Now, if you’re like me, you might be thinking, “ok, I get why the judean bourgeoisie would want Jesus out of there, but why are the common people part of this? Why are they not only participating in, but actively calling for, the most well-known tool of roman terrorism, which has been used endlessly against their very recent ancestors and possibly even friends and family? Why are the subjected, oppressed people themselves yelling out “crucify him?”
It reminds me of poor white people becoming neo-nazis, or marcus garvey praising the KKK. The oppressed always face, and sometimes give into, the temptation of adopting the logic and tools of the oppressor in their efforts to survive.
For these people, as soon as it became clear that Jesus wasn’t going to use violence or domination to liberate them from the crucifiers, they decided that he should be crucified. But did it really make sense to be mad at Jesus for not attempting to use the tools of oppression for the purpose of liberation? Does it really make sense to want to be liberated from crucifiers and yet be willing to call for crucifixion?
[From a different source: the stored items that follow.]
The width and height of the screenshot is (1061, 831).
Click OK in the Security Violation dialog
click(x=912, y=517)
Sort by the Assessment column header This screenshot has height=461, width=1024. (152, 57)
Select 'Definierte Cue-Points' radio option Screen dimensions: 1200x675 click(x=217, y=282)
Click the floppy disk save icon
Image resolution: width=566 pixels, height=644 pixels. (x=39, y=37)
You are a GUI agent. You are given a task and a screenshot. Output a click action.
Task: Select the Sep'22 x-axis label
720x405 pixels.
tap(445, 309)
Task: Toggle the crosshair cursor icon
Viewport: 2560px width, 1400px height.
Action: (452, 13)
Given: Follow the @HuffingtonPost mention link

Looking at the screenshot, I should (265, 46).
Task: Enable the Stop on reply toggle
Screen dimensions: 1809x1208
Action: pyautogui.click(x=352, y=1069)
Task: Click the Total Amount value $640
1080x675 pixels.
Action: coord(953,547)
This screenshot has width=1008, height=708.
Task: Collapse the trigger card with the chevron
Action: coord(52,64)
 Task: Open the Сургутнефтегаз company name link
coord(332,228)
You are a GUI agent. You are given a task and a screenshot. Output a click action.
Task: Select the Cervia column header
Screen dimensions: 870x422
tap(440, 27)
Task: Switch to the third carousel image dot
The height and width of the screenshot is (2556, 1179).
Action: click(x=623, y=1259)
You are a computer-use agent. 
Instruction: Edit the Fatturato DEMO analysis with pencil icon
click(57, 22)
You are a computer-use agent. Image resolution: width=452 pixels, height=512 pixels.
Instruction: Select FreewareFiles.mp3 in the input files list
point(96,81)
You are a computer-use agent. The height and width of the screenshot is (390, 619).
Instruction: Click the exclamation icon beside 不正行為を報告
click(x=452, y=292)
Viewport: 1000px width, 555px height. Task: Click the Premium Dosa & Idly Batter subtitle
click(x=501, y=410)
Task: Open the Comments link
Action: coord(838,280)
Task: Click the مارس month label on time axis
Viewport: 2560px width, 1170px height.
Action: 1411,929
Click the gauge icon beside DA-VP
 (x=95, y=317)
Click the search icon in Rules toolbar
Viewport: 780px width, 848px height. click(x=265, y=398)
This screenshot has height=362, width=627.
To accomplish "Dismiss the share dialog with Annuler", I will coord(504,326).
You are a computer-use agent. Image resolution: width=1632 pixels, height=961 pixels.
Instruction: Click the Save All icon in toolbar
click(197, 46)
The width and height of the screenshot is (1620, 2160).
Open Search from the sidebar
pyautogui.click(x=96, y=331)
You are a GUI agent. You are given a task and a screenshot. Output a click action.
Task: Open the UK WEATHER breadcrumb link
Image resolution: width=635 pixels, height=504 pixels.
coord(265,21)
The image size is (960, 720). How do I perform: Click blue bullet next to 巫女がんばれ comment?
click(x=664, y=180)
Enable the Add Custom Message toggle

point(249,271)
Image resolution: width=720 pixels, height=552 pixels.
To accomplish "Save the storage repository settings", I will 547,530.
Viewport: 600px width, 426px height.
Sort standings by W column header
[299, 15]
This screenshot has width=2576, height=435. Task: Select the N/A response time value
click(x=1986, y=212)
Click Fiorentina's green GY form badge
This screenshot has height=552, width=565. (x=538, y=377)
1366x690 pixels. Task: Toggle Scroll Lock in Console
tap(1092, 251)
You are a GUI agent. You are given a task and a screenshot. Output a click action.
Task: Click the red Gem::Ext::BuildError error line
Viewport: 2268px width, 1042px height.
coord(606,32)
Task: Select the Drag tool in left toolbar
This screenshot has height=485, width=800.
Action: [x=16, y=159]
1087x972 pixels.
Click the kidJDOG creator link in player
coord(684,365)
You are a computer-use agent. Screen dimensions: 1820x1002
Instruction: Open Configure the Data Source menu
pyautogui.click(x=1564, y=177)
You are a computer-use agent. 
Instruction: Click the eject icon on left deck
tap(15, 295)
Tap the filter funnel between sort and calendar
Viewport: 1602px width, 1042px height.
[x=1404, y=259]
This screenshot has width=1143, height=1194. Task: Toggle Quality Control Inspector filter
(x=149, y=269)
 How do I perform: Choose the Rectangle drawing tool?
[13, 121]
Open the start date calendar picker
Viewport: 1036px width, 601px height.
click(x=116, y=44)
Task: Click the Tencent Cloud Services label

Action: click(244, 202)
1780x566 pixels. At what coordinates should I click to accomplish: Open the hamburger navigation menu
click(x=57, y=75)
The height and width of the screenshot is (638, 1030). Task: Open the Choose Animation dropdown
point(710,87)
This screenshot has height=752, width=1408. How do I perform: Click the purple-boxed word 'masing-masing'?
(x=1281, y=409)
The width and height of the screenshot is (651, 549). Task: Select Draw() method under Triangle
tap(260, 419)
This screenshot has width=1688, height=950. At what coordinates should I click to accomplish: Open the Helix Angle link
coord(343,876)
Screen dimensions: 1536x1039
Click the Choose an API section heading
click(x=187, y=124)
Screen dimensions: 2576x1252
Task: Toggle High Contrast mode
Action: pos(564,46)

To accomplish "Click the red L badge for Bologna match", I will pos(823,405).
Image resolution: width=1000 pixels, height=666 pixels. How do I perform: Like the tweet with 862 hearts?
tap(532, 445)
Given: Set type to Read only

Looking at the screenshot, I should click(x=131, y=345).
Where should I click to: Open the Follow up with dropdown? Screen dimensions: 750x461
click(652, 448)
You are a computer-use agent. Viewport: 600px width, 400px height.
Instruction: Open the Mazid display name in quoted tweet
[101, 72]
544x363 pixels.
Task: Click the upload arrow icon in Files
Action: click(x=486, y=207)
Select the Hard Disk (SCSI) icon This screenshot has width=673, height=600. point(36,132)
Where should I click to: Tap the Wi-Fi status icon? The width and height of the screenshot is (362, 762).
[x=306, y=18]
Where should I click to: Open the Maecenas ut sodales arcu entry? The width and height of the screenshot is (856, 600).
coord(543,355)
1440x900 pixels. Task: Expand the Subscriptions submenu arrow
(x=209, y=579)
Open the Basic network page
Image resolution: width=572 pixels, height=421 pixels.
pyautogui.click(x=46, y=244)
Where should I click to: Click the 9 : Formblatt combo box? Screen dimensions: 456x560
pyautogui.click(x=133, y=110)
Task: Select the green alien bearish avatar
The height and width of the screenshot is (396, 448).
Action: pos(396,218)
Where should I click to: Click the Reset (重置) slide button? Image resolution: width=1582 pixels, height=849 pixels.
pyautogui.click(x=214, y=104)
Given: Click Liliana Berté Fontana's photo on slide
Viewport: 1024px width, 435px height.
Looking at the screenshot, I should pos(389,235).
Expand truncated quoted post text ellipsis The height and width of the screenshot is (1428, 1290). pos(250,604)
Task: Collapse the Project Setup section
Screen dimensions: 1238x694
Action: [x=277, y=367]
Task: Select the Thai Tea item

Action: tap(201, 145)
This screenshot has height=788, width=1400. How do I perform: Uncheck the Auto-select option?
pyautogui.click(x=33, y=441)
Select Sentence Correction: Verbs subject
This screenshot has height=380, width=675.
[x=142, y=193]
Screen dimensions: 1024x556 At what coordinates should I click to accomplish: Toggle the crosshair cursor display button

I have compassion for this. I know we’ve been trained to use the logic of the state to respond to our problems. I know it’s hard to affirm a different way of life when our emotional resources are depleted by intense experiences of harm.
Maybe there is no other way. Maybe this is all there is.
Crucify him. And give us back the dude who at least fought for us.
The people, in their inability to conceive of a decentralized nonviolent revolution, end up not merely participating in, but in fact ensuring the torture and execution of the person who embodies their only way to actually get the freedom they so desperately want.
With compassion we can understand their actions. And with wonder we can appreciate the times when deeply harmed people refuse to respond to oppression in harmful ways that do not and cannot meet their genuine needs.
It is a wonder when oppressed people respond to the ineptitude of the state by building autonomous systems for meeting each other’s needs. It is a wonder when people find a way to direct their energy and attention towards supporting each other rather than letting their oppressors set their agenda.
Jesus refuses to let his oppressors influence his tactics or ethics. In fact, Jesus not only rejects the logic of the state but he goes so far as to not even legitimize the state by responding to its inquiries, other than by repeating their question in the form of a statement. His noncooperation extends to the point of the complete disrespect expressed through utter nonrecognition.
Why? Because we don’t need to defeat rulers in order to defeat rulership. We can obsolesce rulership through utter solidarity with the people and utter disregard for the state.